● **SHORT PROBLEM**
Show each line of the data below that contains the string "screenshot". Treat uppercase and lowercase letters as different.

Start

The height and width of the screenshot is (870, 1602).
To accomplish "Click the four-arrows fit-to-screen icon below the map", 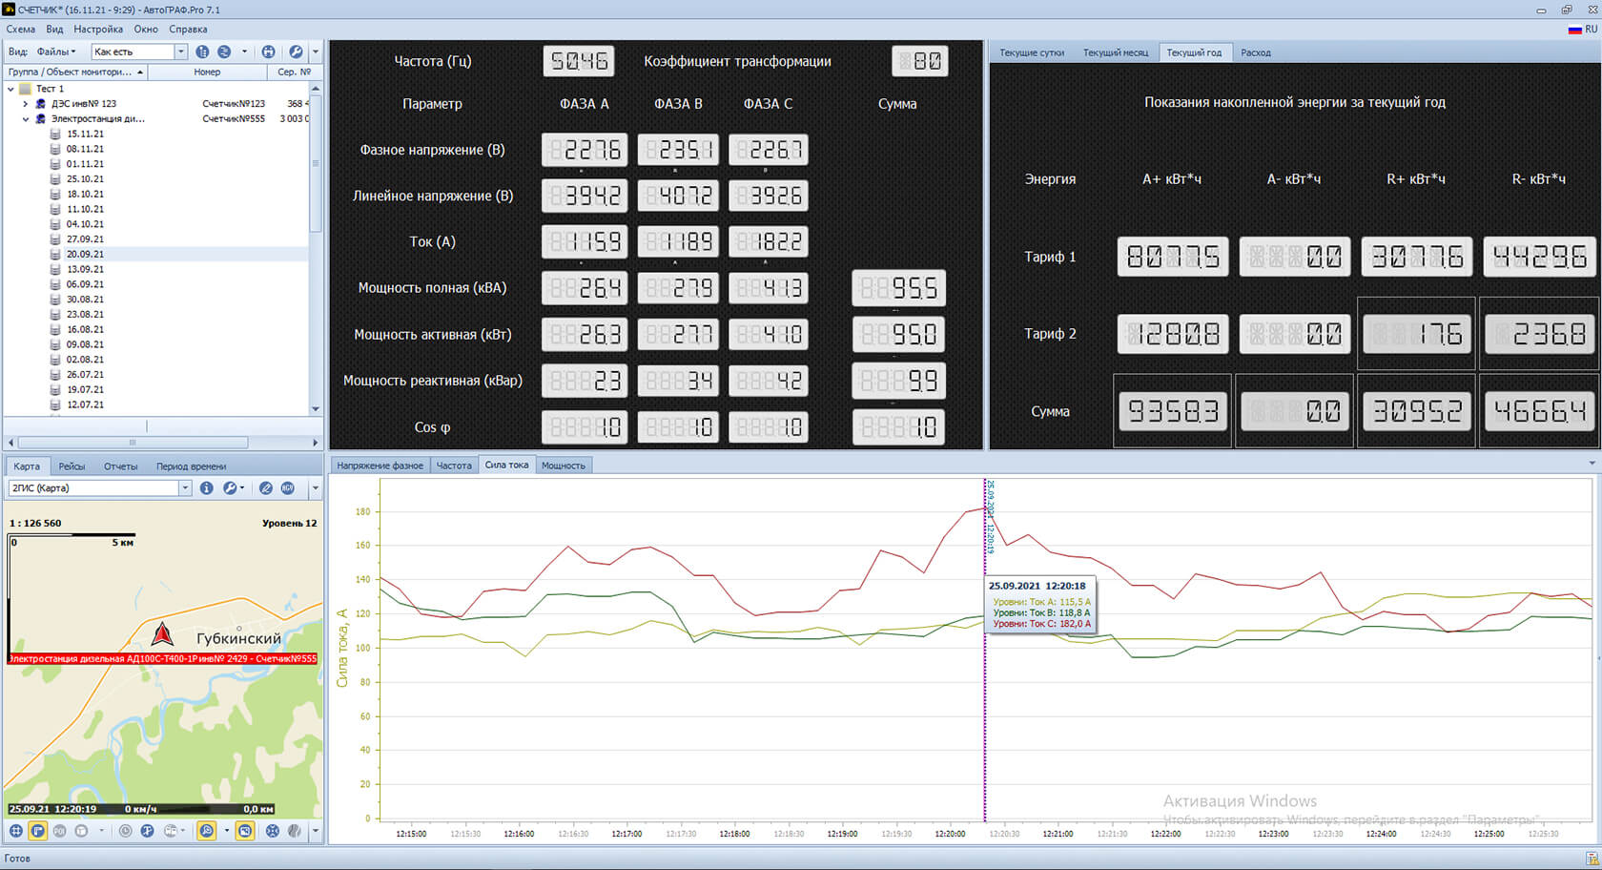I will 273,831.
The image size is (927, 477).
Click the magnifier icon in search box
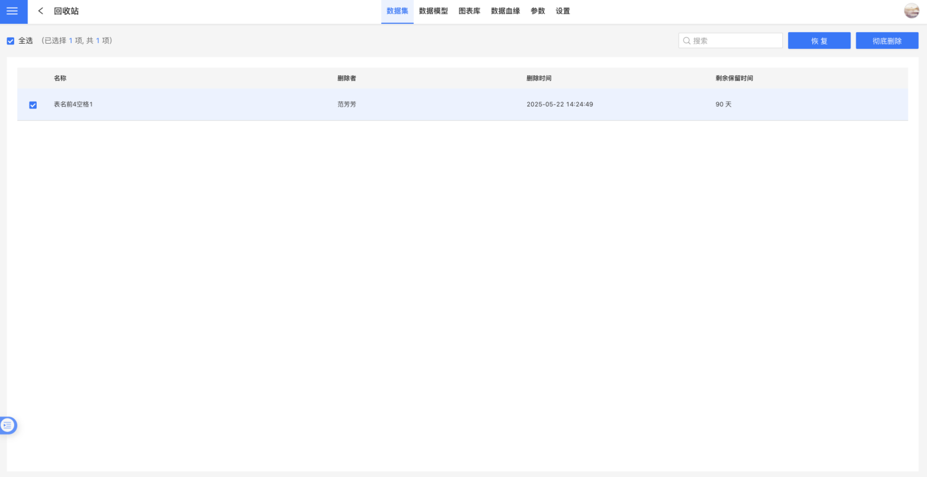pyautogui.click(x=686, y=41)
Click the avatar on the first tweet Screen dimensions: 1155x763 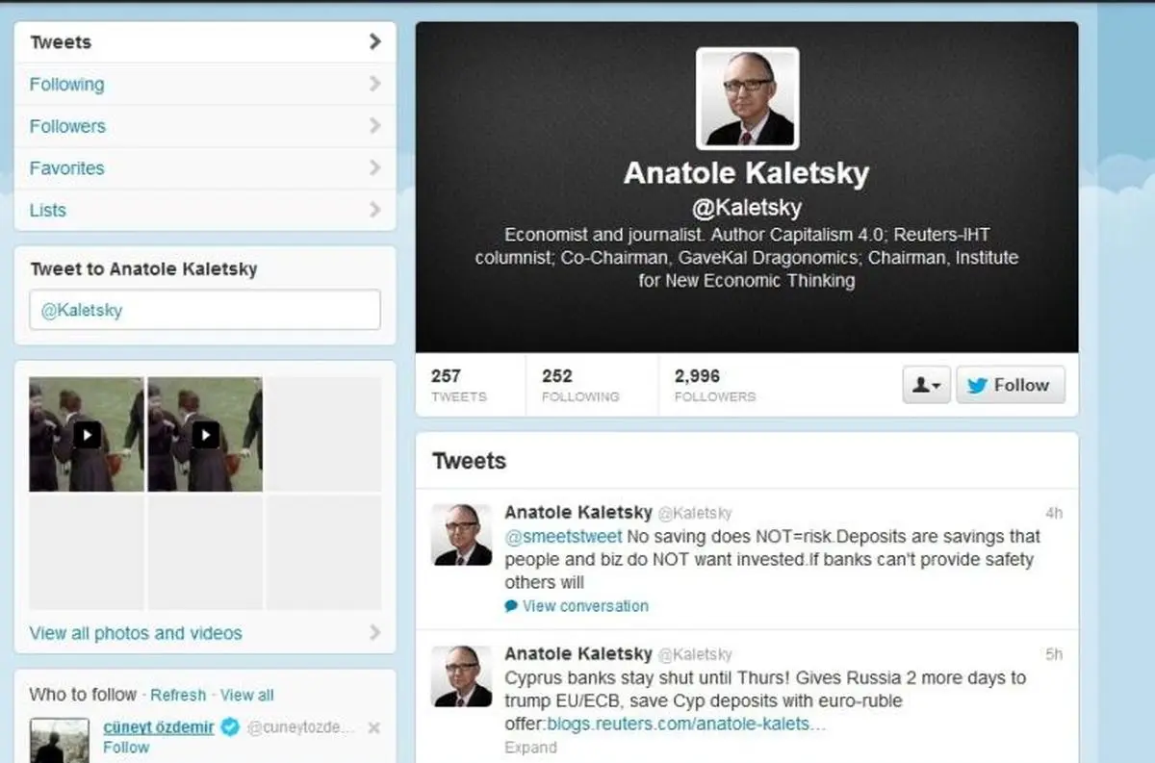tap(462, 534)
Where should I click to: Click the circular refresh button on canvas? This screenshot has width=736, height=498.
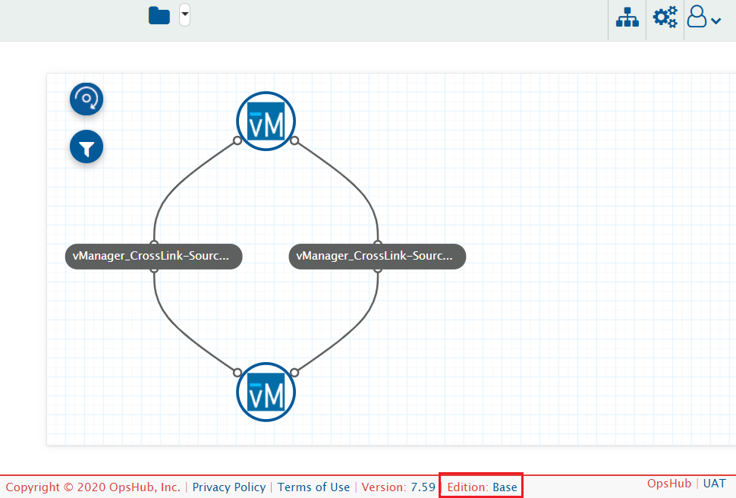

End

● **REPLY TO THE TASK**
The height and width of the screenshot is (870, 1602).
Where should I click to: Click the circular refresh button on canvas? This screenshot has width=736, height=498.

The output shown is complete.